What mistakes ruin a clinic revenue forecast?
The most common forecasting mistake is mixing cohorts — comparing this month's inquiries against last quarter's conversions — which makes both your conversion rate and your forecast unreliable. The second is forecasting on gross case value before deducting commissions, lab fees, and refunds, which inflates the number you plan spending around.
Other recurring errors include treating a single large full-arch case as if it were repeatable monthly revenue, ignoring seasonality in international travel, and failing to log inquiries from informal channels so the denominator is artificially small. Each of these makes conversion look better and revenue look bigger than reality. Track the three inputs consistently for two or three quarters and the forecast becomes genuinely predictive rather than aspirational.
Make your forecast more reliable. Partnering with a platform that delivers consistent, qualified international demand turns your inquiry line — the most volatile input in the model — into something you can plan a year around. Apply to partner with SmileJet.
Frequently asked questions
How many months of data do I need before my revenue forecast is reliable?
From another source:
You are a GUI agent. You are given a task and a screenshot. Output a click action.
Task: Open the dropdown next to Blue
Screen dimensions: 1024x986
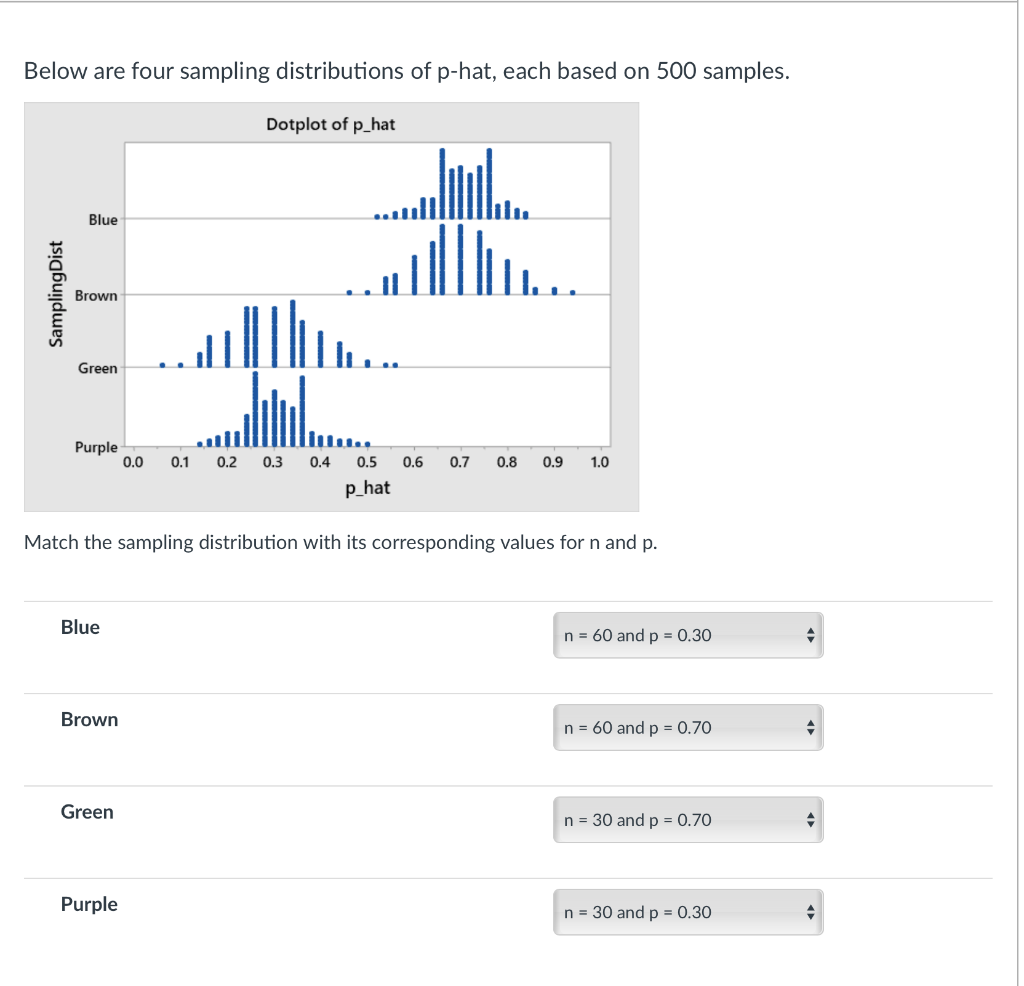(687, 635)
Aim for at least two full quarters of consistently tracked inquiries, conversions, and case values. International decision cycles run 30 to 90 days, so a single month rarely contains complete cohorts. Two to three quarters smooths out seasonality and one-off large cases, giving you stable averages to forecast from.
What conversion rate should I expect from international dental inquiries?
Indicative overall conversion from raw inquiry to treated international patient runs roughly 10 to 25 percent, lower than domestic conversion because patients commit to travel and trust. Pre-qualified platform leads typically sit at the higher end, while cold website inquiries sit lower. Measure your own rate per channel rather than relying on a single blended figure.
Should I forecast in USD or my local currency?
Forecast international revenue in the currency your patients pay and quote in — commonly USD or the patient's home currency — then convert to your local operating currency for cost planning. Keeping the patient-facing forecast in their currency avoids exchange-rate noise distorting your conversion and case-value trends over time.
How do I forecast when I have no historical international patient data at all?
Start with a partner platform's typical inquiry volume and indicative conversion ranges for your treatment category, apply a deliberately conservative case-value estimate, and label the first two quarters as a calibration period. Replace each assumed input with your own realised figures as data arrives, and the forecast tightens quickly.
How should average case value factor into my marketing budget?
Use your blended average case value and conversion rate to calculate the maximum you can spend to acquire one inquiry while staying profitable. If a treated patient is worth USD 2,400 at 18 percent conversion, each inquiry is worth about USD 432 in expected revenue — that ceiling tells you whether a campaign or platform fee is worth paying.
How often should I update my international patient revenue forecast?
Update the forecast monthly for tracking and revise the underlying assumptions quarterly. Monthly updates catch trend shifts early; quarterly assumption reviews let you reset conversion, inquiry growth, and case-value inputs against fresh actuals without overreacting to a single unusual month.